Saying that the OLA’s report on nursing home management is harsh is understatement. The conclusions reached by the OLA paint a terrible picture of government mismanagement. For instance, the report says that Nobles’ office found problems ranging from “ineffective case management, unwritten and frequently changing policies, ineffective staff training, staff turnover that sometimes is 25 percent a year and a lack of staff confidence in leadership.”

That’s just the start of it. Jim Nobles is quoted as saying “‘the problems … are deep and pervasive and have been there a long time.

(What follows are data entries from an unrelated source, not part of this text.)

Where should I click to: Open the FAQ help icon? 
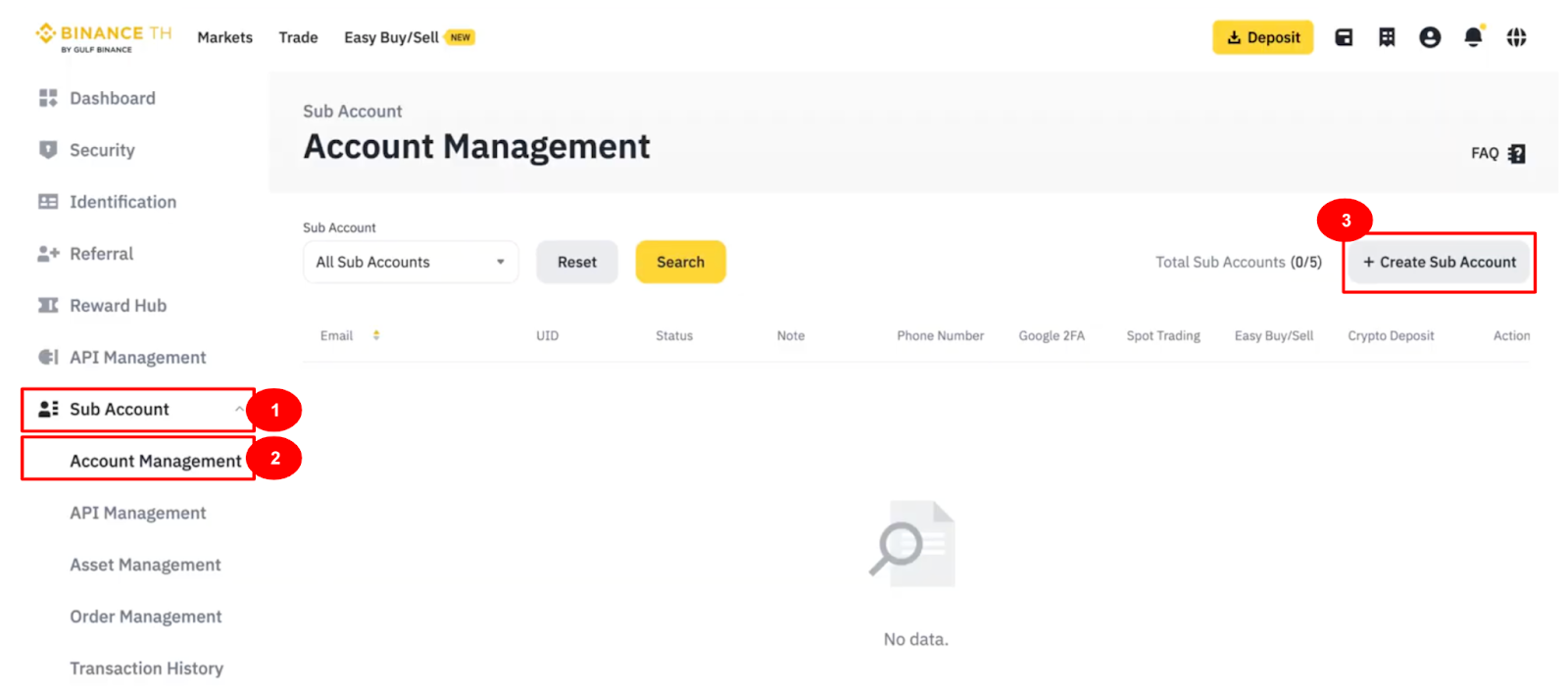click(x=1516, y=154)
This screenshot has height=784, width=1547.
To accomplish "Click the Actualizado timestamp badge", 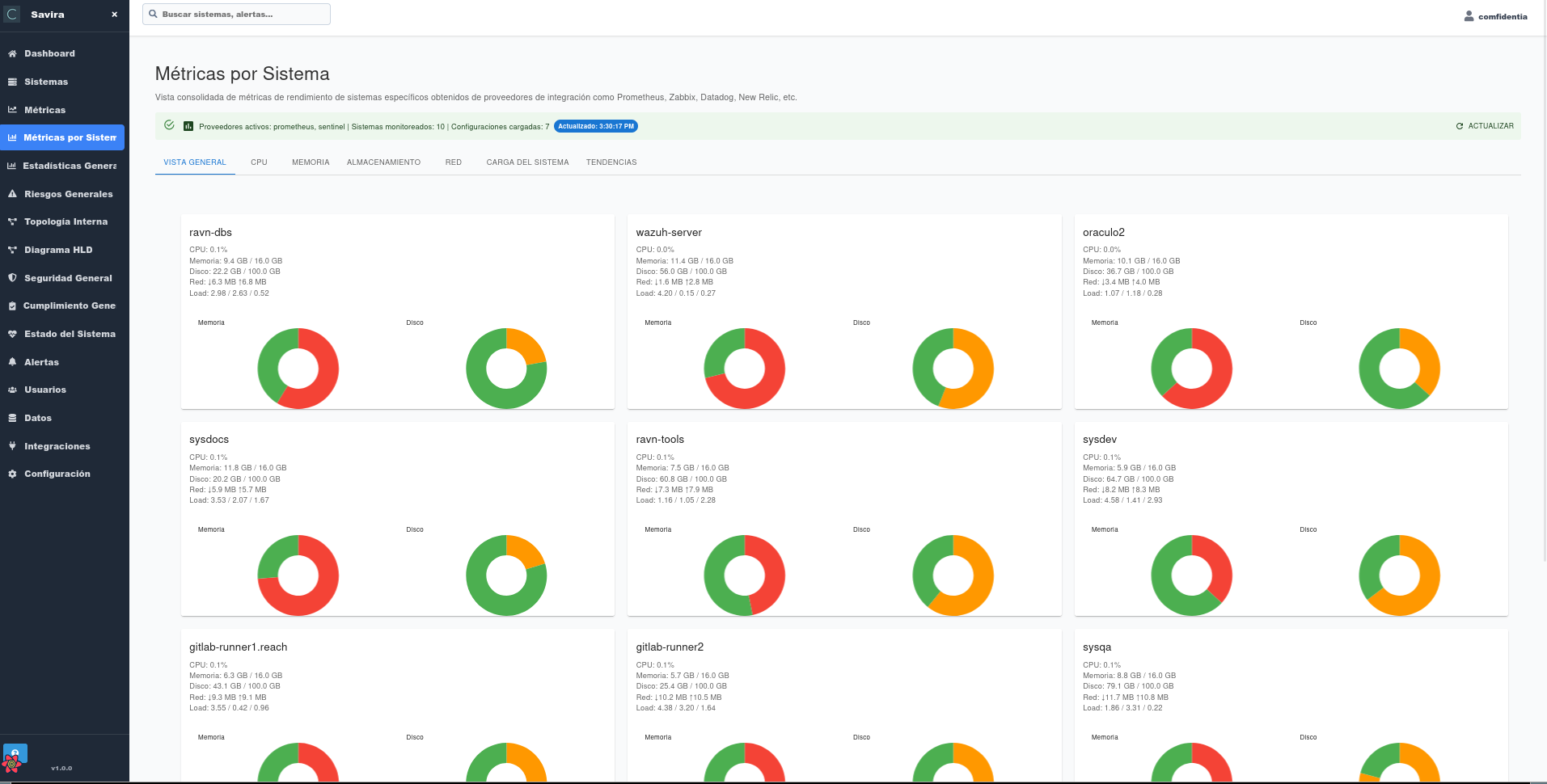I will coord(596,126).
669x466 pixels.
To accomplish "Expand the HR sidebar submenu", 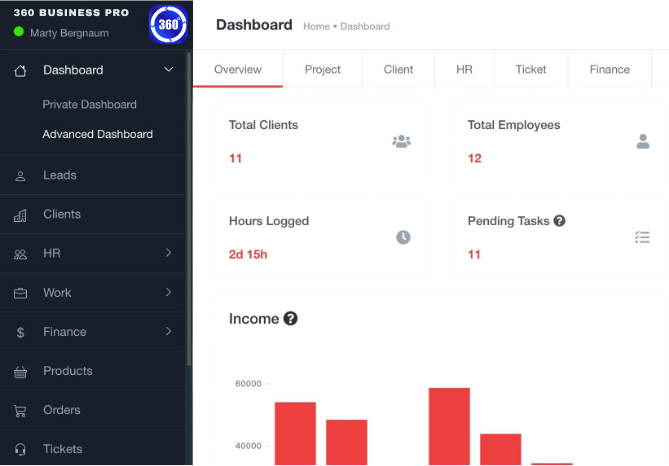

They are rooted in poor management.’ Workers take pride in their work, Nobles said, but ‘for too long they have had to work in an environment that was … sometimes toxic.'”

According to the report, “people in ‘immediate jeopardy'” are supposed to be investigated in less than 2 days. “Just 17 percent of 2017 cases met a two-day deadline to be read, let alone investigated, the report showed.” In addition to that disturbing information, this information is damning:

State investigators found the leaders at the OHFC did not properly oversee abuse inquiries and family members were not kept informed. A review of 53 OHFC investigations found key witnesses were not interviewed and poor documentation of evidence.

This information is frightening:

This about this sentence:

OHFC does not have an effective case management system, which has contributed to lost files and poor decisions regarding resource allocation.

If management hasn’t established a system, then it’s impossible to consider these employees management. I’d argue that the people called management should be fired ASAP to protect the people.

Check out this recommendation:

The Legislature should require OHFC to regularly report on its progress in meeting state and federal requirements.

This is the type of stuff that should be a no-brainer. It’s proof that ‘management’ isn’t serious about fulfilling its responsibilities.